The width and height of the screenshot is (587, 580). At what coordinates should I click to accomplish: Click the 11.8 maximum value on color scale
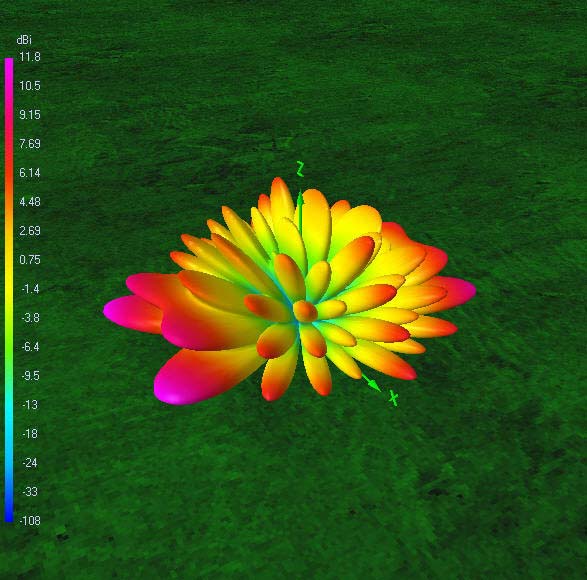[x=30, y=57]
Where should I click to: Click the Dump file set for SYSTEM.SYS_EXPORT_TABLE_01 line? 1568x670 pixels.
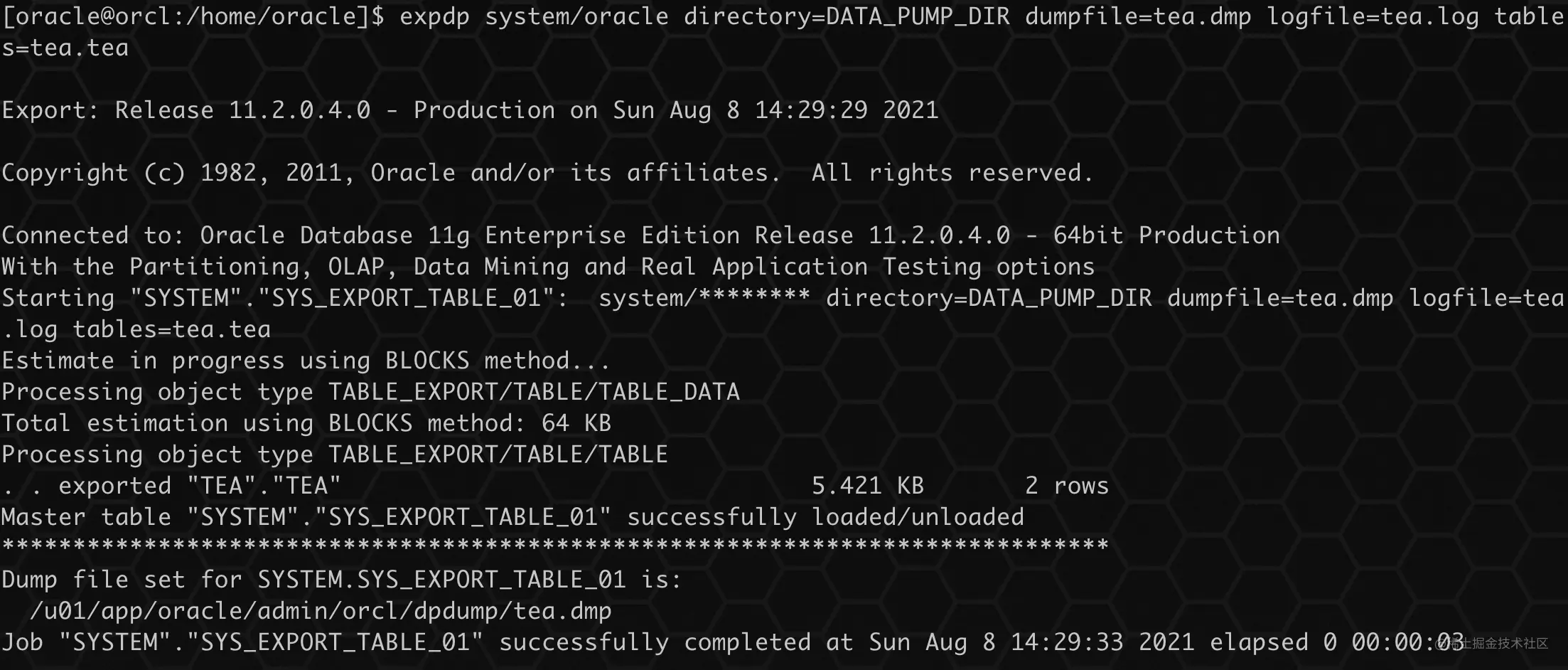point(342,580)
--
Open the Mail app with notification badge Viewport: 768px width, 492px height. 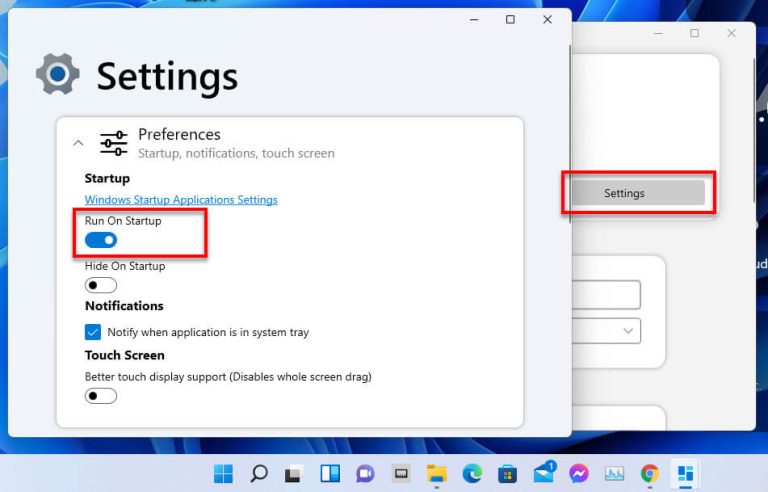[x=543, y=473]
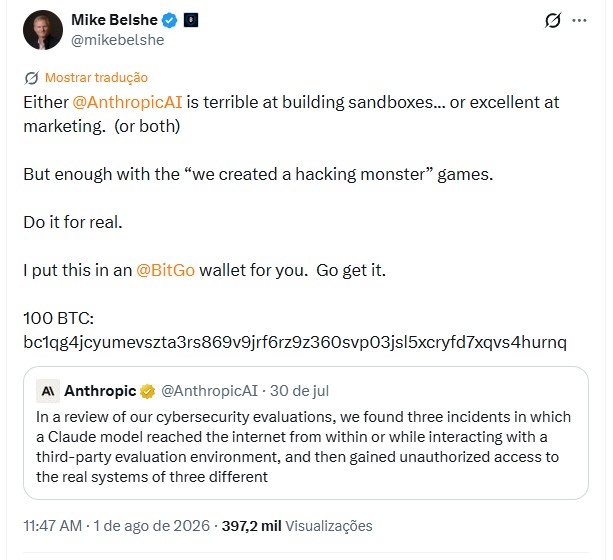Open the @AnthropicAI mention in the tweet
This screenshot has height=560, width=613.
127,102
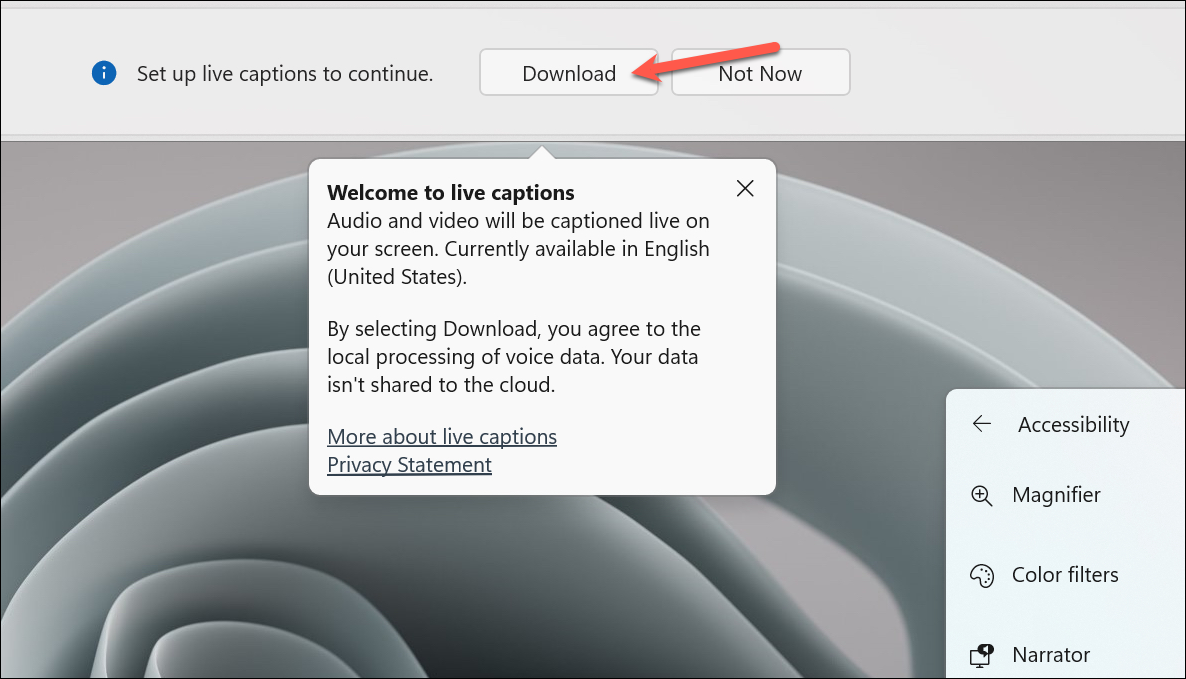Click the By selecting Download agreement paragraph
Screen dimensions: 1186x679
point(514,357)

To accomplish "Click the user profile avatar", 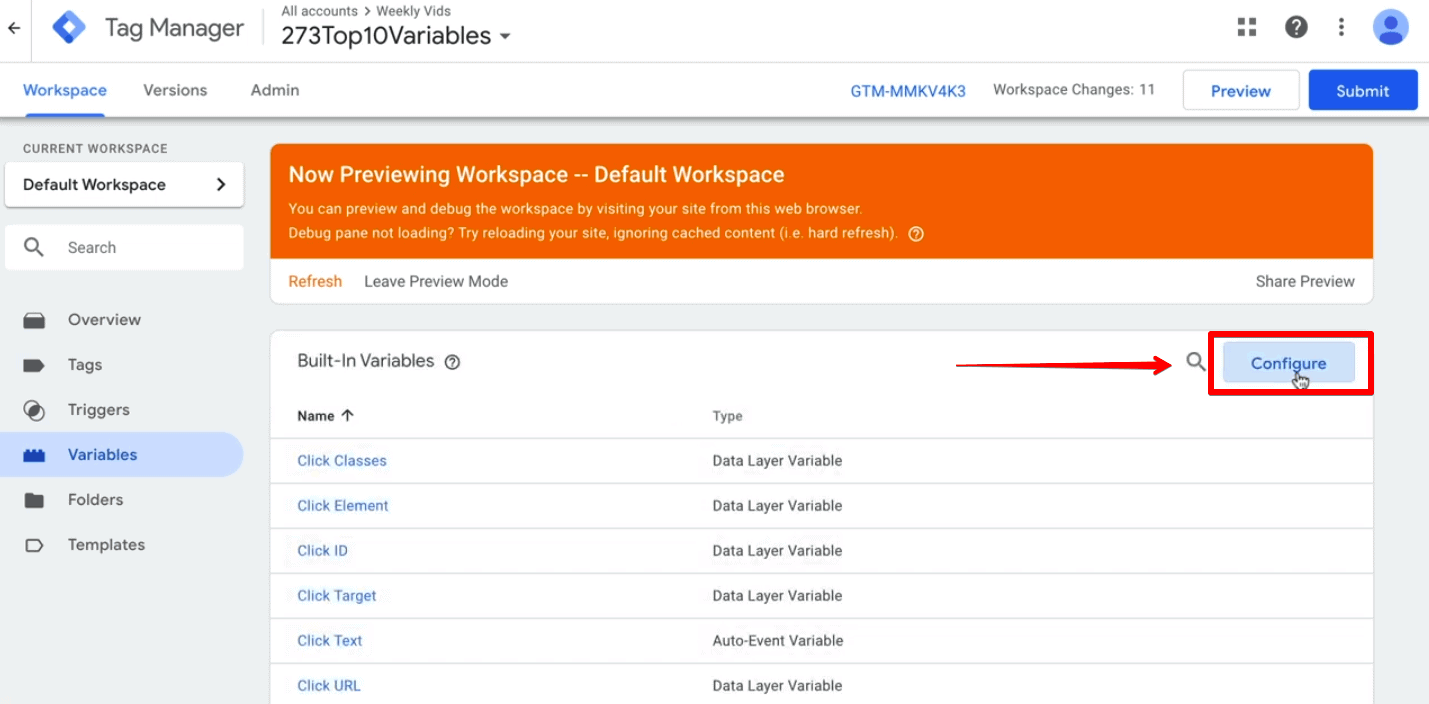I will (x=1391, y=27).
==
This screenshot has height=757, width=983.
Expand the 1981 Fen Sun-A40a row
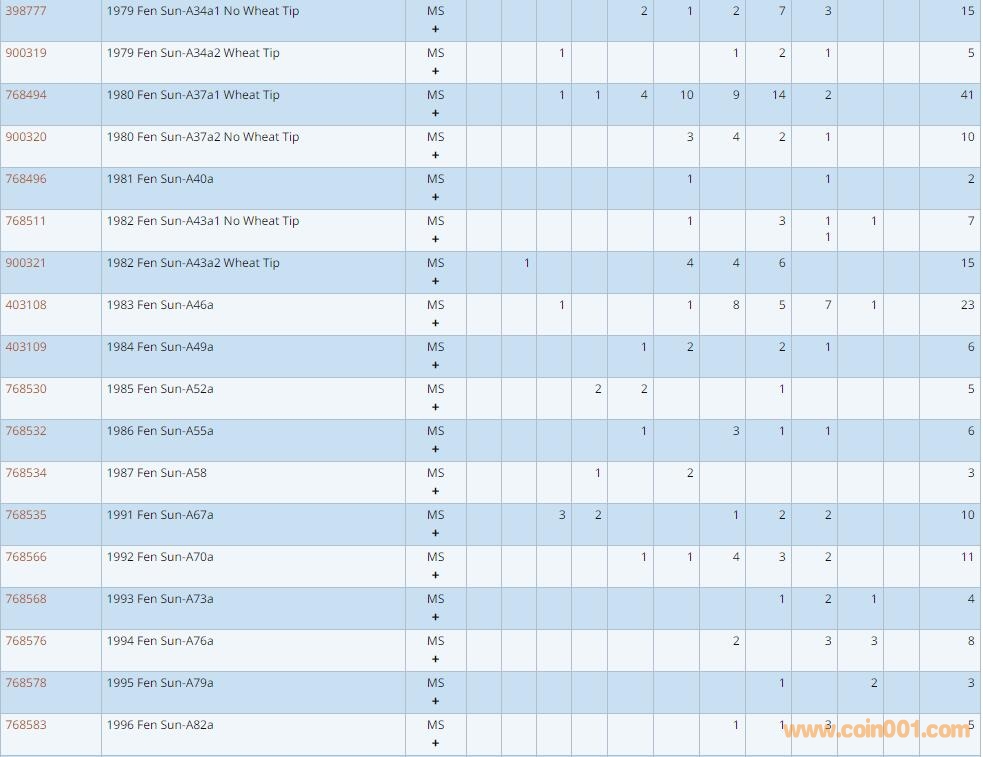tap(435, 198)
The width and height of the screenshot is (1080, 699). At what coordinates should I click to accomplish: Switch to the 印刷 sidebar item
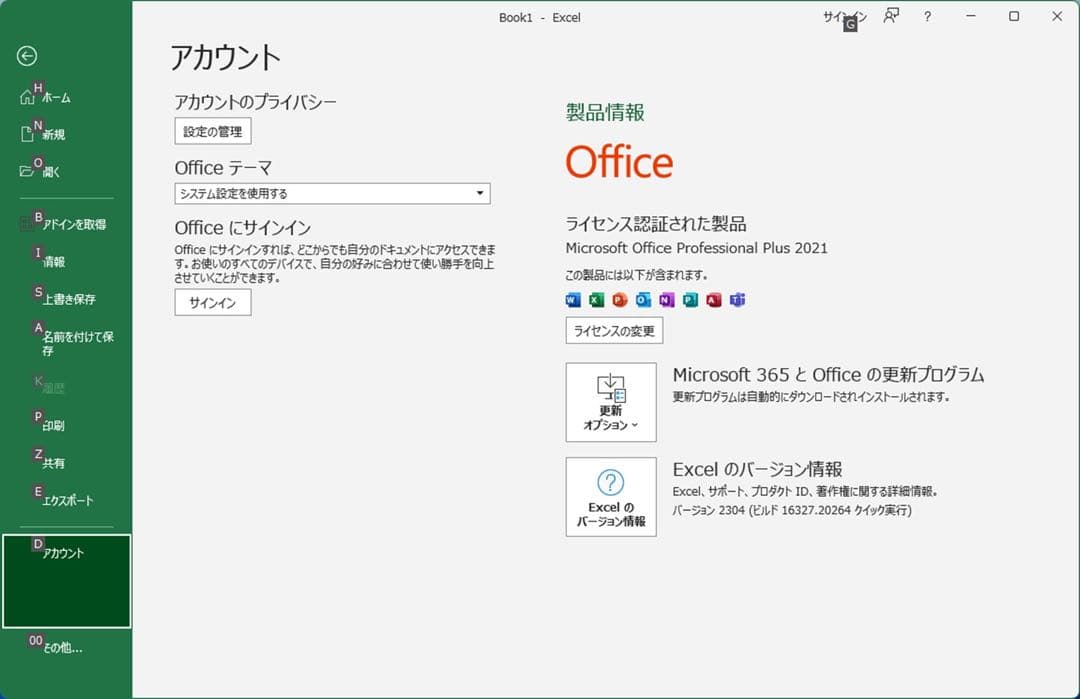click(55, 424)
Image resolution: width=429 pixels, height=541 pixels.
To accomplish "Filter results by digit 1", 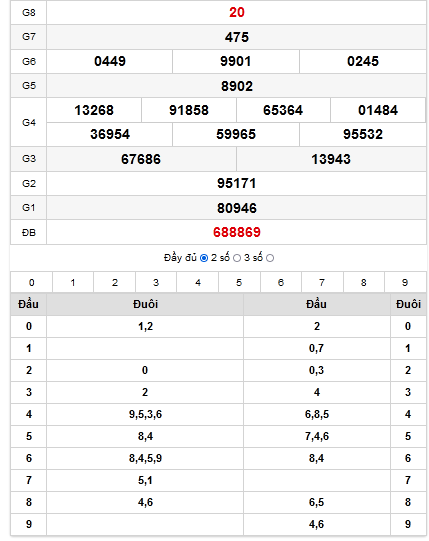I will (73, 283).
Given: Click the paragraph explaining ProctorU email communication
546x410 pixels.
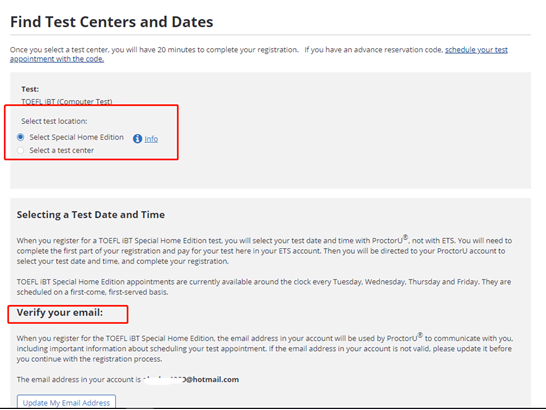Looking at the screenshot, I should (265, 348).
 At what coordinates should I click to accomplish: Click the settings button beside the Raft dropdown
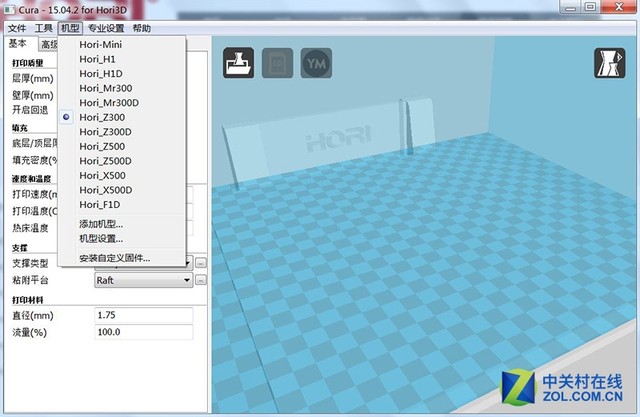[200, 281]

> **Work to complete**
Your reply should hold nothing but the lines above, from the one containing "This screenshot has height=757, width=983." to the one containing "Image resolution: width=429", reproduced exactly minus the pictures.

> **Response area**
This screenshot has height=757, width=983.
Expand the 1981 Fen Sun-A40a row
tap(435, 198)
The width and height of the screenshot is (1080, 699). At what coordinates should I click to accomplish: Switch to the 印刷 sidebar item
click(55, 424)
Image resolution: width=429 pixels, height=541 pixels.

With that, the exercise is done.